|
TV Zone Article With Jonathan Glassner
"Reopening the Stargate"
"Brad and I spent about two months in the summer before we did the pilot studying the movie," he says, "pulling it apart scene by scene, and saying, 'So, what does this mean? What are these guys? What do the 39 symbols on the Gate mean? What are the rules? What did Emmerich and Devlin mean?' We read their books, we read their scripts and really researched it because they wouldn't talk to us."
In many respects, Emmerich and Devlin's conception of the film as one of a series has helped Glassner and Wright because the film's somewhat ambiguous ending allowed the tv pilot to pick up directly from the film. "I went to the movie and, after the movie was over, I thought, 'Well, it didn't end. There's more to this.' I just started thinking about the logic of it," explains Glassner.
"There are 39 symbols on the StarGate and any combination of seven is an address to go somewhere, so why would there be 39 of them if it only goes to the one place it went to in the movie? That's what made me say, 'Wow, that's very episodic in nature. You can go to a different world and have a different adventure every week.'"
"Most television series have the police precinct and, if they need a slum tenement or a hospital, they can go to a real one and shoot it, but we're going to these imaginary, fictional places on another world so we have to build them from scratch. We have four sound stages and they are literally building sets in all of them all the time because it takes several weeks to build a set, but we shoot in a week."

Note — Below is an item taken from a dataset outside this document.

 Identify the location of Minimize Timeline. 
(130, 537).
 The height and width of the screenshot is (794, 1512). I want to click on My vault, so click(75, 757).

If the series is difficult to produce, how difficult was the casting process? "With Richard Dean Anderson [who plays the role of Colonel Jack O'Neill which was taken by Kurt Russell in the movie] it was a 'no-brainer'," says Glassner. "John Simes at MGM had a relationship with him because he was Paramount when Rick did MacGyver.
He called us one day out of the blue and said, 'What do you think of Richard Dean Anderson to play Jack O'Neill?' We both said, 'Yes! Can we really get him? Get him!' He is perfect for it. I can't think of anybody who could play it better. "For the other three we did a very, very extensive search all over the United States and Canada. We had casting people working in New York City, Chicago, Toronto Vancouver and Los Angeles. I think we lucked out and got a great cast."
All of which begs the question of just what Glassner and Wright's plans are for StarGate SG-1 over the longer term. For the first time, the upbeat and friendly Glassner becomes slightly evasive. "Let's just say we start to unpeel the onion of what really is going on out there, and the characters start to learn some pretty amazing things and it changes them," he eventually decides. Through the StarGate it seems, anything is possible.